I handed Lefty my card. He slipped it into the back pocket of his overalls without looking at it. As I drove away, I had the sinking feeling that, for all the good it had done, I may as well have used the card to wipe my own butt.
ON THE DRIVE HOME, I passed Ming Ming’s sushi place on Central and saw Milly’s red Beemer parked out front. It wasn’t until I was a block past her that I remembered I was supposed to meet her there for lunch. Crap on a cracker! I hit the brakes and pulled a one-eighty on Central Avenue, causing a jaywalker to kick it up a notch to jay-sprinting. I checked the time on my cellphone as he waved an angry fist at me. It was two minutes until noon. Sweet! I wasn’t even going to be late. I pulled into the lot and made my way inside the restaurant.
One look at Milly’s face and I knew she was chomping at the bit with some juicy news of her own.

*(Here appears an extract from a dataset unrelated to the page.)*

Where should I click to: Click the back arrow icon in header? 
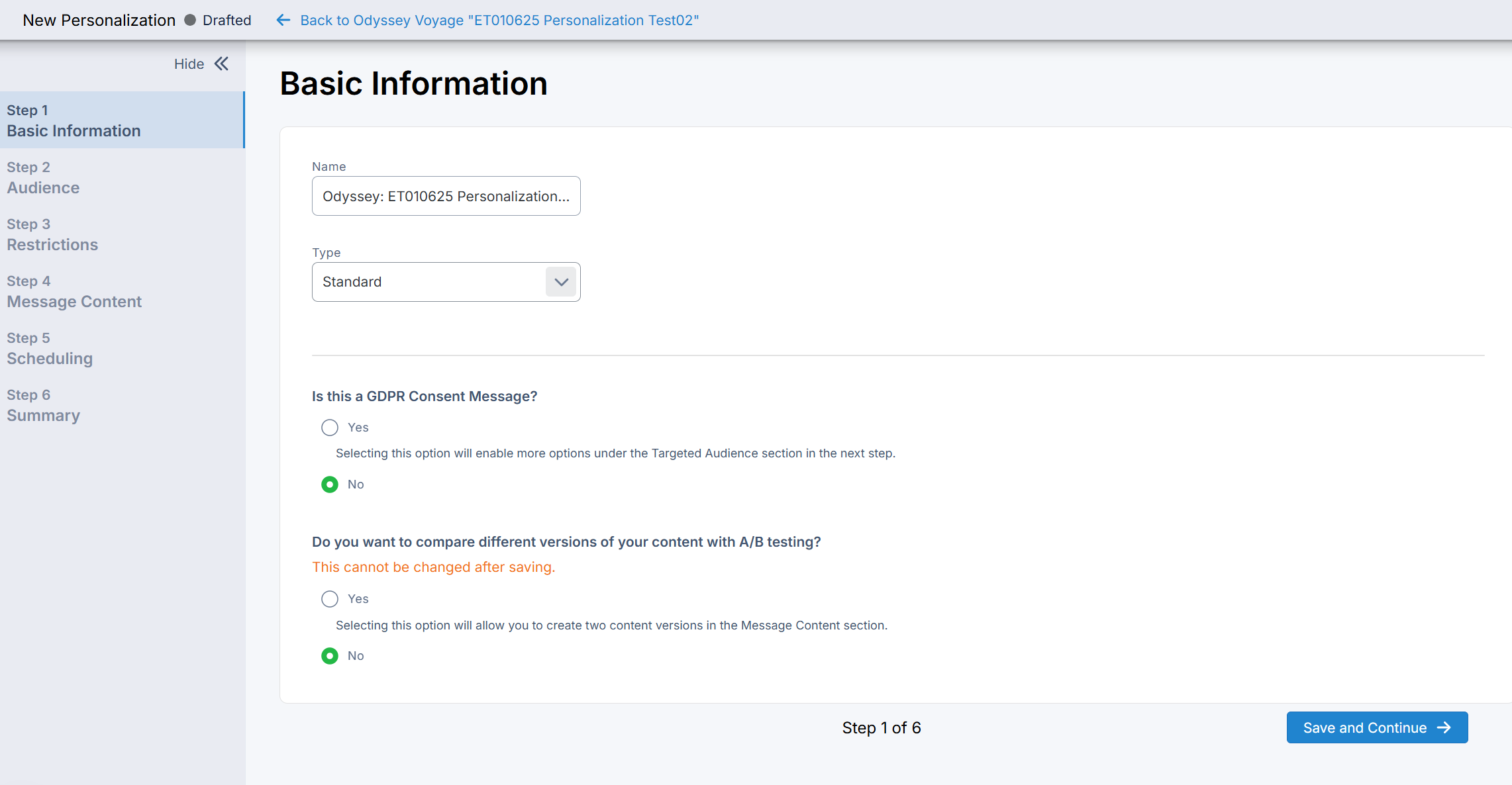point(283,20)
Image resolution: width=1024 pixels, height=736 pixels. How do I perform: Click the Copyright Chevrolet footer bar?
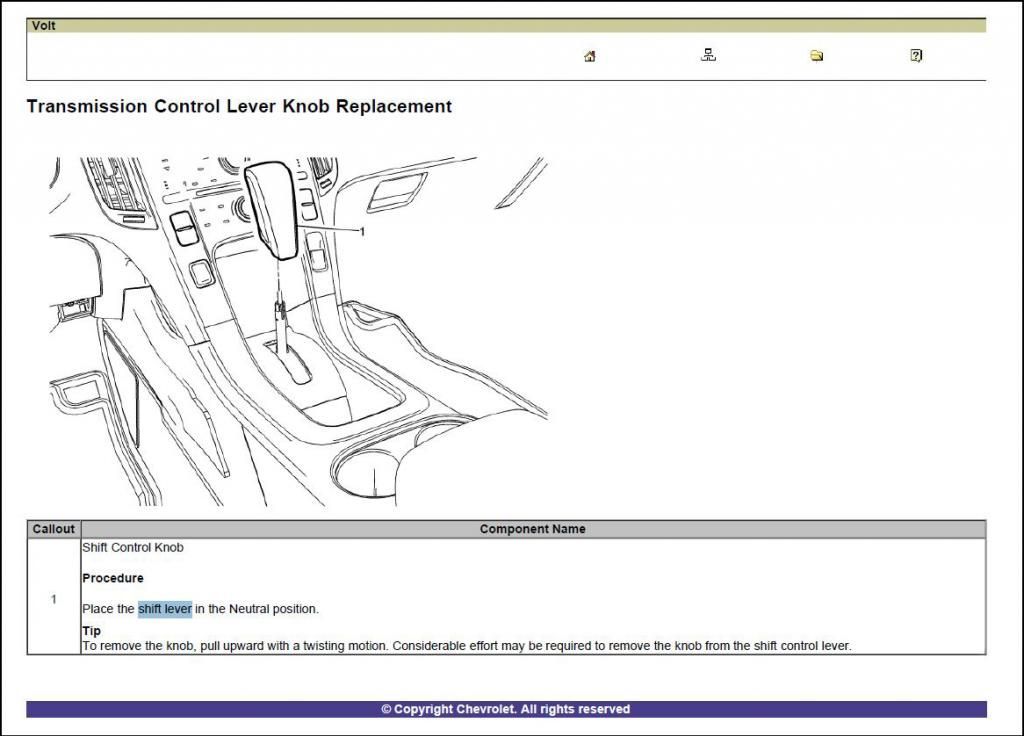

“Hey, Valiant,” she said playfully as I walked in the door.
“Hey, Millicent,” I said back.
After we’d insulted each other with the despised names given to us by our parents, it was time to get down to business. For Milly, that always meant men.
It wasn’t her fault completely. Milly had always been a man magnet. She was blonde and had a button nose and a body that, on several occasions, even made me think about giving up chocolate. Her looks had always garnered lots of flirty attention from the opposite sex. But when it came to actually dating, she’d proven as finicky as a blue-ribbon show cat. Over the dozen or so years I’d know her, she’d endured so many bad dates she could’ve easily been listed in Ripley’s Believe it or Not. But to her credit, Milly had always taken it all in stride. In fact, she’d turned her penchant for shooting down men’s proposals into an all-season sport.